Bob Schijvenaars, Senior Vice President Technology

“I’m quite a curious, inquisitive guy and this job lets me follow my curiosity and use it for the benefit of our customers.”

What’s your educational background?
I went to university in 1984 to study astronomy. Back then it was mostly about computers; there was some telescope and observation work, but also a lot of modelling numerical computations. I liked that a lot, so after three or four years I switched to informatics and computer science for my Master’s.
After that I started doing a PhD in Medical Informatics at Erasmus University, researching the intra-individual variability of the electrocardiogram. That’s where I came into contact with machine learning, pattern recognition, signal processing and so on. I helped to build an expert system to interpret electrocardiograms that turned out to be just as accurate as the average cardiologist; it was one of the very first applications in the medical field that was able to compete with human experts.
What’s your career history and how does it influence your current role?
I began my career at a Dutch Natural Language Processing start-up called Collexis which merged after a few years with a company founded by Martin Schmidt and Mario Diwersy (who are now Digital Science’s Head of Innovation and Chief Technology Officer). This start-up was creating semantic search and knowledge discovery software, and I became responsible for the research and development of the Collexis NLP engine and its application in Information Retrieval. I was the company’s Chief Scientific Officer when it was in turn acquired by Elsevier, where I worked for nine years and became Director of Search and Data Science, managing components of Scopus, Scival, and Mendeley.
Then in 2019 I rejoined my former colleagues at Digital Science, to build up our corporate consultancy service creating bespoke solutions for companies. This involves a lot of AI and data science, and of course my medical informatics background comes in really handy when I’m working with pharmaceutical companies like Pfizer.
What’s a great project you’ve worked on for a customer?
One of my longest-running projects is to do with treatments for prostate cancer. It’s a disease that’s generally treated in a sequential manner – in other words, when the oncologist has tried drug A and it’s no longer working, they need to try something else.
But the issue is knowing whether it will be most effective to try drug B next, or drug C or drug D. And finding this information is very hard. First off, there’s just so much literature – and secondly, when you search, you find that people have written in very different ways about how they approached sequencing treatment. It’s almost impossible to catch all the possible variations using normal search methods.
So we applied Natural Language Processing (NLP) to find temporal relationships between treatments and then use them in searches, however they’re described. Even though we started in a very simplistic way, we saw quite an improvement compared with regular search. And as this long-running project has gone on, we’ve been able to be more ambitious. Now, users can search the full text of scientific documents for a specific treatment sequence, pull out the publications that report its use, and filter their searches with criteria like the level of evidence and type of outcome.
We worked very closely with our customer on this project: weekly catch-up meetings, lots of collaboration and iterative development that continually improved the product. Key opinion leaders in prostate cancer were involved, too.
It’s all about helping clinicians find the right treatments for prostate cancer patients, and making patients better-informed too. And every time we reach one of our intermediate goals, we move the next goal further down the road; we just get more and more ambitious over time.
What do you love about your job?
I love the research part of it. I’m quite a curious, inquisitive guy and this job lets me follow my curiosity and use it for the benefit of our customers. The other thing I really love is the collaboration between colleagues. People are very open and they go out of your way to help you out if you have problems. I like that a lot.
I also admire the engineering here, even though I’m pretty critical and quick to point out issues. Compared with other places I’ve worked, the back office is designed to process data quickly and efficiently and I found that impressive when I got here.
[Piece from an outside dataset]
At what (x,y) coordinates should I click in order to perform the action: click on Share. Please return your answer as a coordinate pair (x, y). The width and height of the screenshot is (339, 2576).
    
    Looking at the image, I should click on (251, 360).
Fun fact that people might not know about you?
I asked my wife if she could think of a fun fact about me, and rather worryingly she said no. So I had to come up with my own, which is that for the last 25 years I’ve been an avid ballroom dancer. It’s fun, and I like the fact that I can probably keep doing it until I’m pretty old!
If you could have a superpower, what would it be and why?
Mind-reading. I’d love that. That’s a superpower you can use to help people any time, anywhere. If you know the underlying reasons why people say the things they say or do the things they do, you can understand them much better.
What is the one emoji that you overuse? And if you could create a new one, what would it be?
I use the smiley emoji a lot. But I’d also like someone to create a face with a lightbulb that I could use whenever I have a good idea.